Goldman’s road to Wellsness
Most free marketers are happy to overlook a certain amount of outsmartiness from investment banks. After all, these are the rocket scientists who made mountains of cash by piling multiple levels of risk on dodgy investments and calling them hedges. Sure, such alchemy blew up in many a face, but the logic behind the free market does have a role to play here. Shorting synthetic CDOs would have ultimately helped force the market to recognize how much hot air was behind the subprime-fueled boom. But by not disclosing a mechanism built to fail — the Abacus CDO in question — Goldman Sachs may have taken too deep a bite out of the hand that feeds it.
When companies are being investigated by the SEC, they get a Wells Notice. They usually tell the markets when they get one. It’s a disclosure thing — you need to be upfront with the market about information that could be material to your results. There is no crime in not telling markets that you’ve received a Wells Notice, so long as the information is not material. But Goldman’s share price is tumbling, and even if it wins its battle with the SEC, Goldman could face angry shareholder charges for not revealing much sooner that it faced potential civil liability.
In those corners of the markets so consumed with conspiracy theory, it’s hard not to notice how close the timing of the charges comes to the debate on Capitol Hill about financial regulatory reform.

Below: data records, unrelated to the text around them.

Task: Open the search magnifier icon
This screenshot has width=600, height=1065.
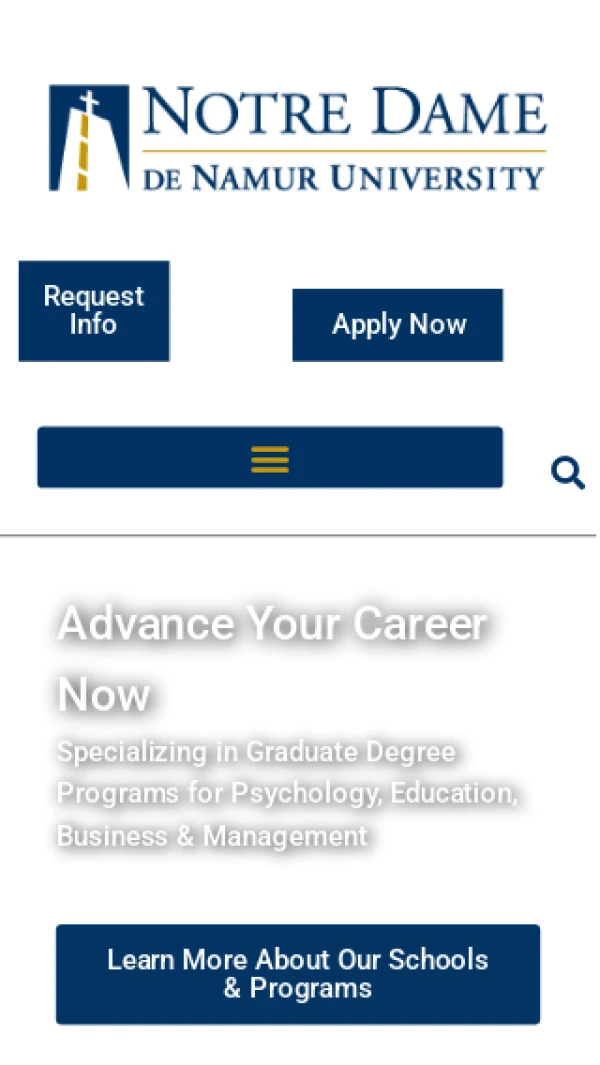Action: (567, 472)
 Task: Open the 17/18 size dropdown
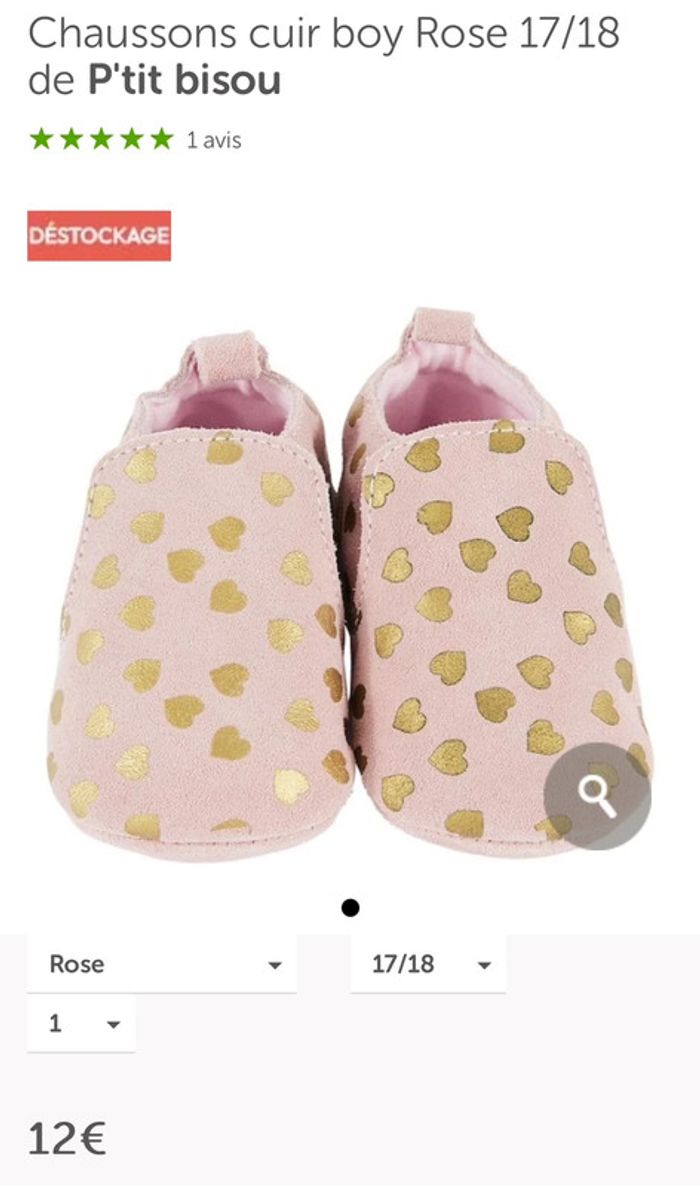[x=428, y=964]
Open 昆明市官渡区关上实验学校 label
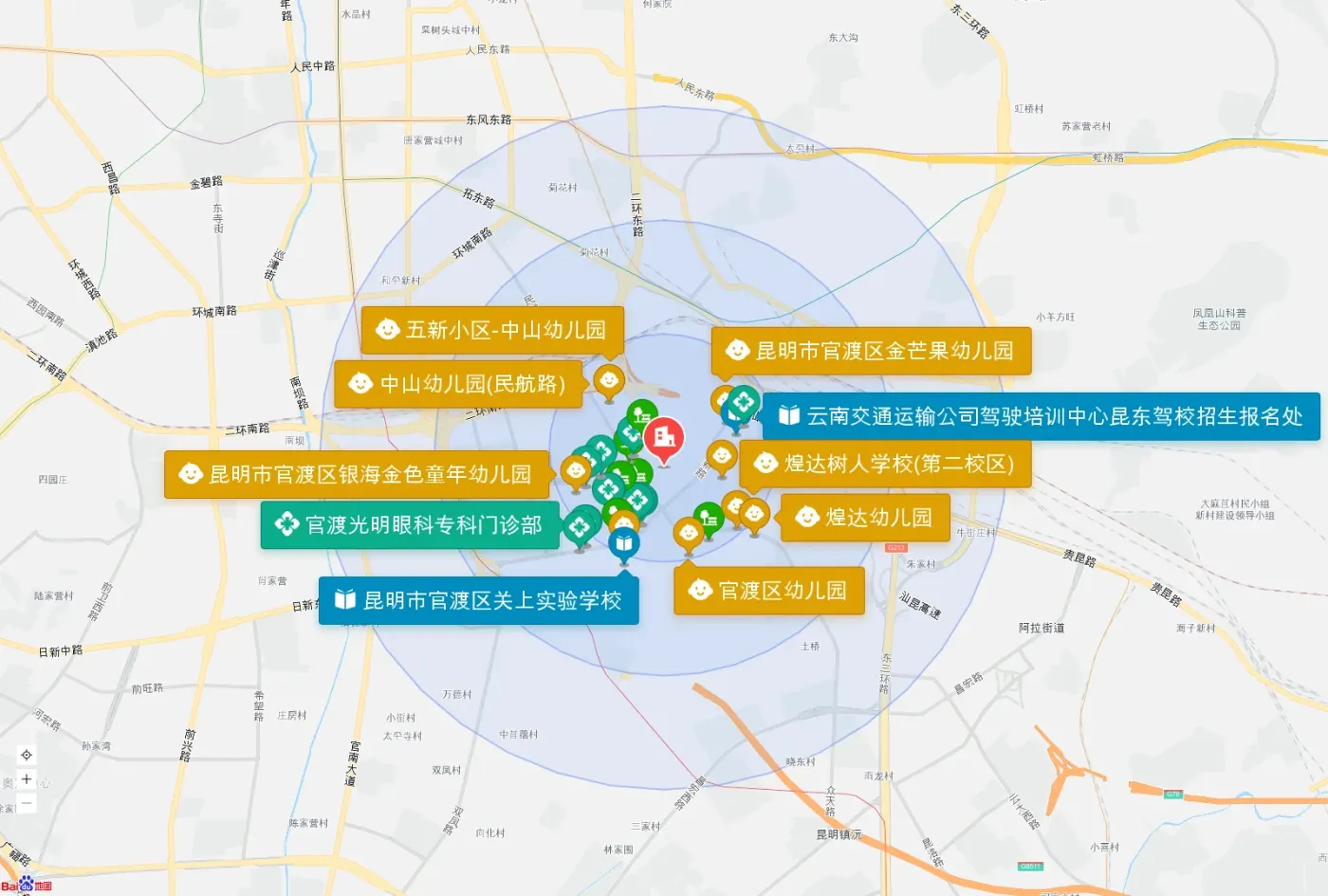The image size is (1328, 896). [x=479, y=601]
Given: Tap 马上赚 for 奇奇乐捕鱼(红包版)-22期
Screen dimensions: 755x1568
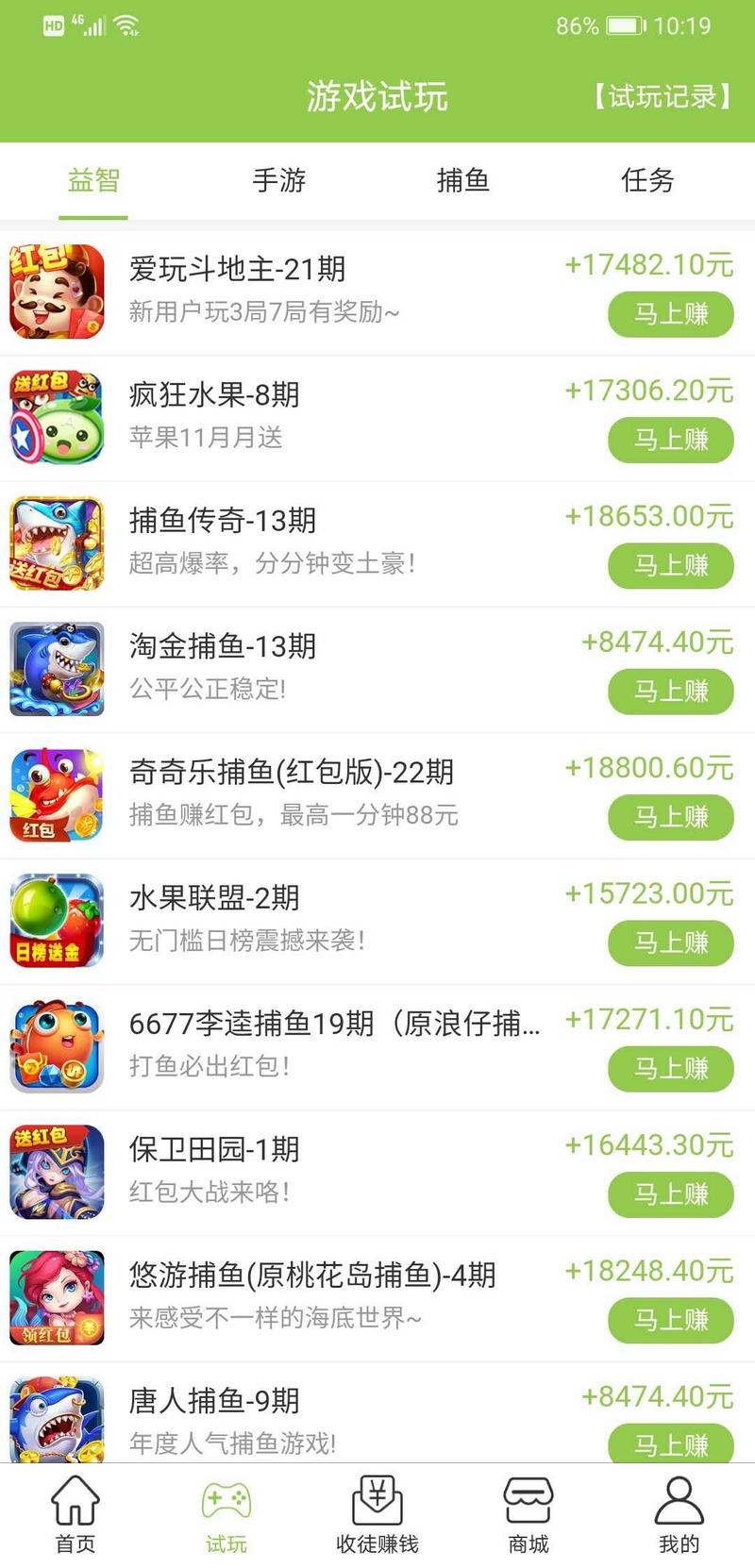Looking at the screenshot, I should click(670, 817).
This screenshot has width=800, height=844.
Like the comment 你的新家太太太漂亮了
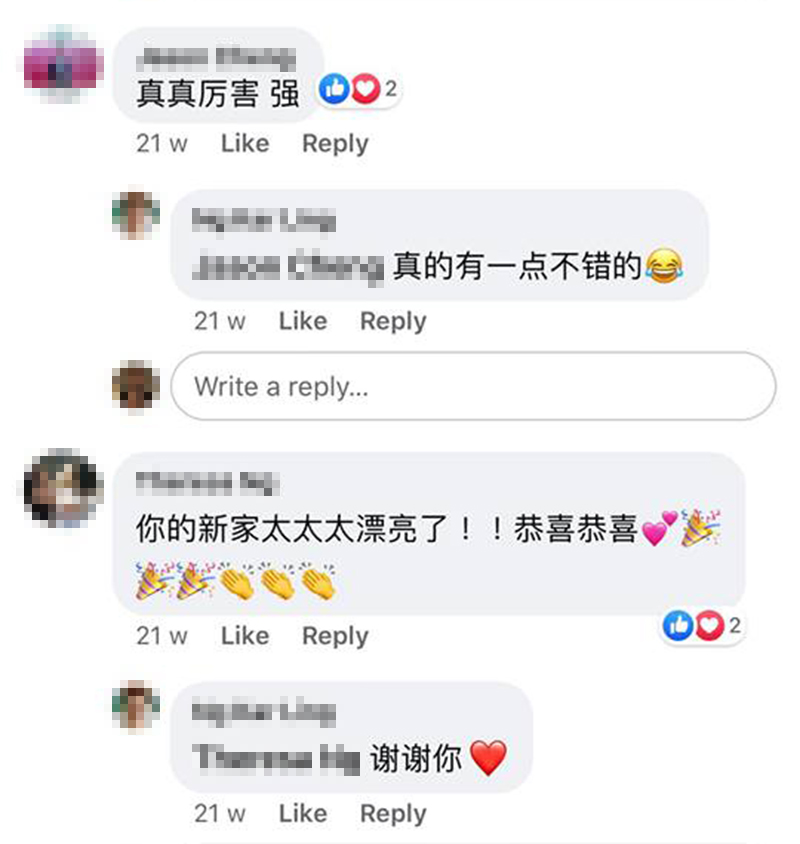tap(244, 635)
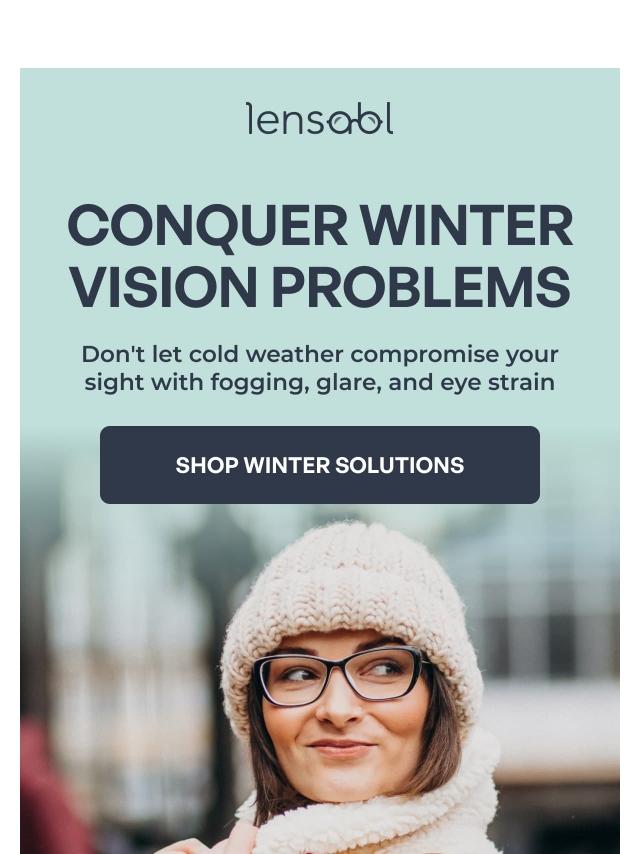Tap the Shop Winter Solutions button
Screen dimensions: 640x854
tap(320, 465)
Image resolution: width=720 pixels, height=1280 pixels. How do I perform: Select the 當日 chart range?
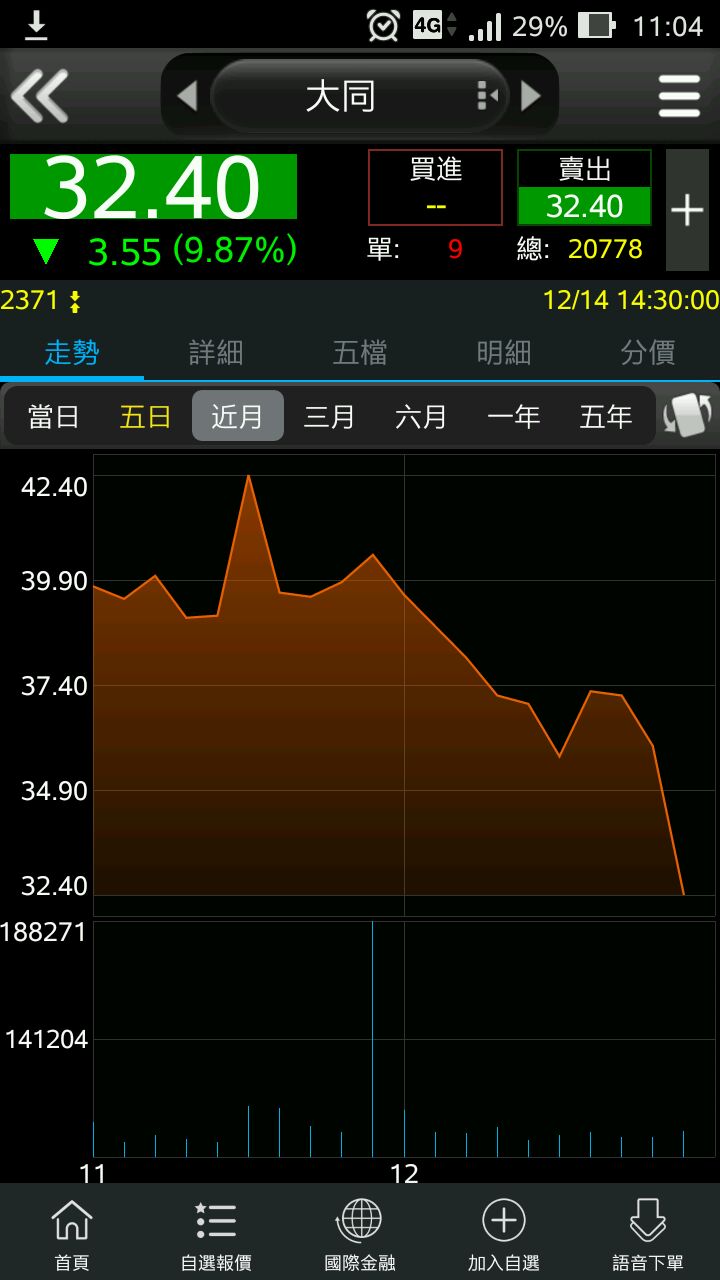54,416
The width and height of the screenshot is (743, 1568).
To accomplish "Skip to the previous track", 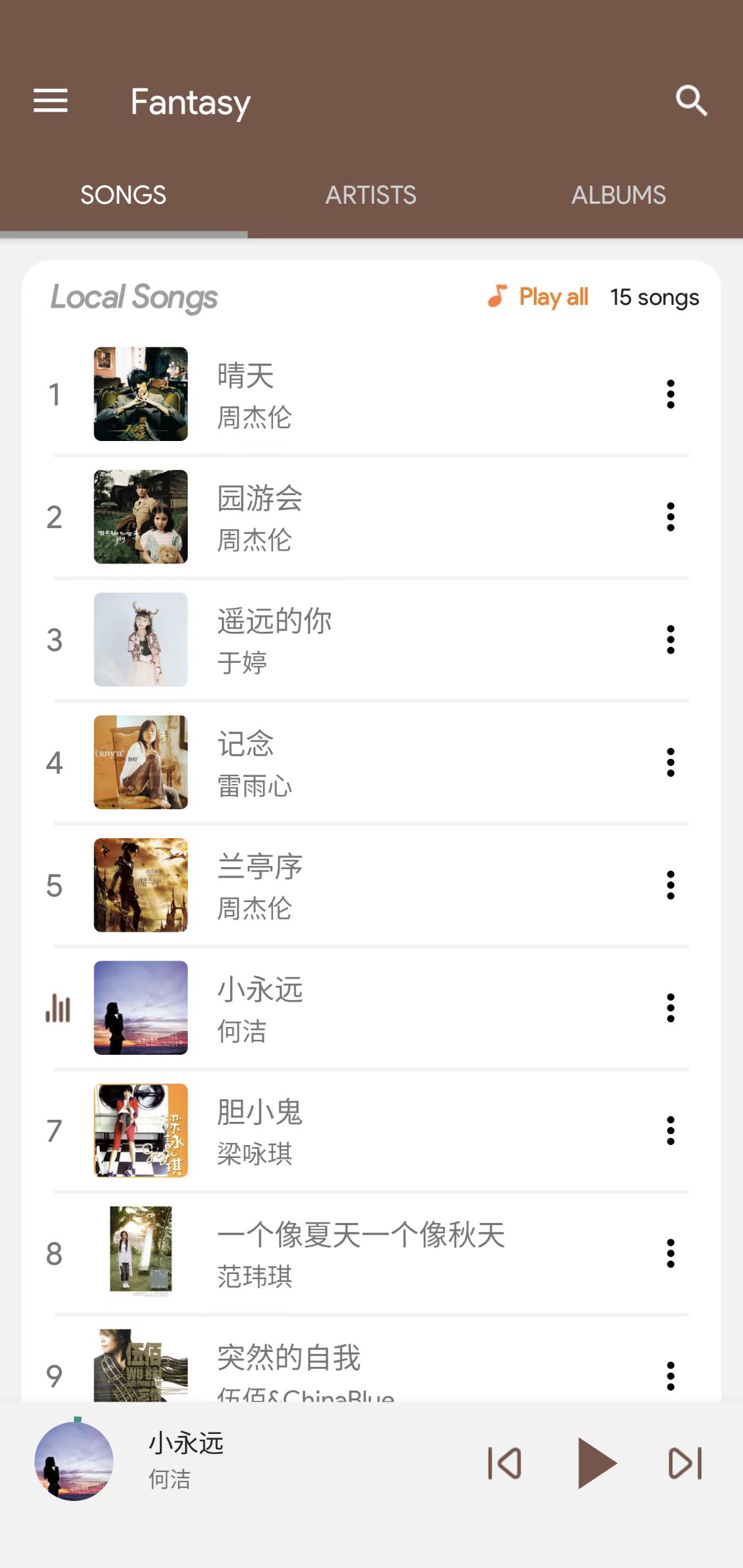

On CNBC this morning, Democratic Senator Barney Frank dissed the idea of a conspiracy, as he would have been expected to do, but he admitted that the timing of the Goldman explosion helps Democrats’ chances of getting legislation through Congress.
It may have been misguided for Goldman to sit on its Wells Notice because it was expecting to settle with the government in such a way that would be immaterial to its financial performance. But it would have been delusional to think the issue would not become a defining one with Washington frothing over financial reform.